Imbauan dan sosialisasi tips pengamanan tersebut sudah baik, mengingat tingkat pemahaman dan kepedulian pengguna merupakan faktor kunci dalam keamanan internet banking. Namun demikian, jelas efektifitas upaya mitigasi tersebut sangat bergantung kemampuan nasabah memahami dan juga menjalankan berbagai tips yang disampaikan pihak bank.

Dengan memperhatikan hambatan-hambatan di atas, penulis memperkirakan masih terdapat peluang kegagalan yang signifikan dari langkah mitigasi yang sudah dijalankan. Bank masih perlu memikirkan strategi mitigasi lain yang tidak hanya bergantung pada kapabilitas dan kepatuhan nasabah.
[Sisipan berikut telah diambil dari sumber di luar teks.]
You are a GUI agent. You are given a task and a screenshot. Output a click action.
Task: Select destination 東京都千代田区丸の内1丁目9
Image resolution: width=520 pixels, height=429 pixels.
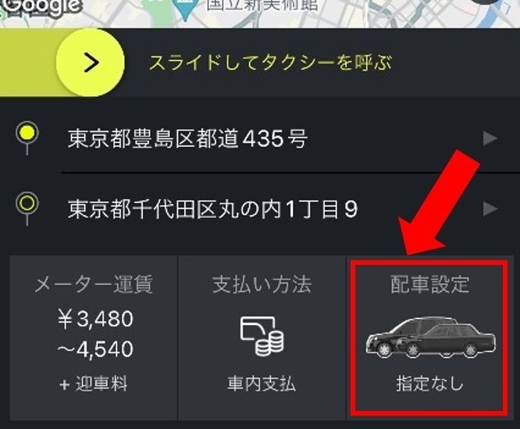tap(212, 209)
Secara internal, di mata penulis, bank perlu melakukan analisis dan mencari solusi terhadap serangan internet banking yang telah terjadi, antara lain mencakup: Mengidentifikasi (a) titik kerawanan yang mana yang berhasil dieksploitasi penyerang dan juga (b) mekanisme keamanan yang mana yang berhasil dipatahkan atau tidak berjalan dengan efektif?. Mengidentifikasi skenario dasar serangan yang ada dan mengkaji berbagai alternatif kemungkinan serangan yang dapat dibangun berdasarkan skenario dasar tersebut, dan merumuskan alternatif solusi perbaikan keamananan sistem internet banking yang dapat menangkal skenario dasar serangan di atas.

Artikel ini selanjutnya akan membahas langkah-langkah di atas dengan maksud membantu institusi perbankan dan juga regulator mencegah terjadinya serangan serupa di masa datang.

Prinsip Dasar Security

Untuk mengambil pelajaran dari kasus serangan yang sudah terjadi, kita perlu mengingat kembali salah satu prinsip dasar menganalisis keamanan sistem teknologi informasi, yaitu keamanan total suatu sistem dapat dipandang sebagai sebuah rantai yang dibentuk sekumpulan mata-rantai yang saling berhubungan. Untuk mematahkan keamanan, penyerang cukup mencari dan memutuskan mata-rantai yang paling lemah.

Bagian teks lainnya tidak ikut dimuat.